* [Problems]
1/ Based on the passage on baldness below, decide whether each statement agrees with it: (a) the survey of women lasted ten years, (b) sense of humor was the women's top preference, and (c) the writer is sure a patchy scalp appeals to discerning women. For each, answer yes or no and quote the deciding words.
2/ Identify each line of the listing below that contains the string "width", and copy those lines.

* [Document passage]

Surveys about male qualities that trump male-pattern baldness continue to reveal responses that range from the petty to the grandiose. A recent five-year study conducted among women between 18 and 65 years of age revealed a number of interesting responses. In order of greatest to least preferences, these women chose sense of humor (a quality that most Ghanaian men, by virtue of growing up in an androcentric society, lack); personality; acceptance of self; great eyes; wonderful self-esteem (this quality is also essentially absent in some Ghanaian men, which is why so many rejoinders to articles on pro-Ghanaian Internet portals are full of venom, vitriol and irascibility); economic power; and type of car, among a slew of responses. So, take heart, my bald and balding brothers, for all is not lost! One can find true love by becoming sensitive to, and respectful of, women, with or without a fully endowed pate!

So, let as assume one is bald. The question now is: Should one shave the head entirely? Personally, I am not sure a pate that looks like an archipelago has enough allure for the discerning damsel. Giving a “send-off” to all areas of the scalp, via a razor ― the type that has made Michael Jordan a very popular man ― depicts resilience and poise. Over all, one must not permit a not-so-dense scalp to be a determinant of bliss. Resorting to toupees and the avalanche of other temporary, ego-soothing “remedies” may be the last option for some, but do these alternatives really make people feel good about themselves?

* [Recorded information]

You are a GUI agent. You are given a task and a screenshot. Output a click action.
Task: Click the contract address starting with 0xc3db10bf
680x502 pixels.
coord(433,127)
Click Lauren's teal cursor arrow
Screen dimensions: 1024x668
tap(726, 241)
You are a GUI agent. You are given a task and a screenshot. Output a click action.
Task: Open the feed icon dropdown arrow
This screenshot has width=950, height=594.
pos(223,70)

==

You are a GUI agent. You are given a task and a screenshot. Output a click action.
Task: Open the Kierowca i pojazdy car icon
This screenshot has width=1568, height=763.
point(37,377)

* [Outputs by task]
1/
(a) No: "A recent five-year study"
(b) Yes: "In order of greatest to least preferences, these women chose sense of humor"
(c) No: "Personally, I am not sure a pate that looks like an archipelago has enough allure for the discerning damsel."

2/
This screenshot has width=950, height=594.
This screenshot has width=1568, height=763.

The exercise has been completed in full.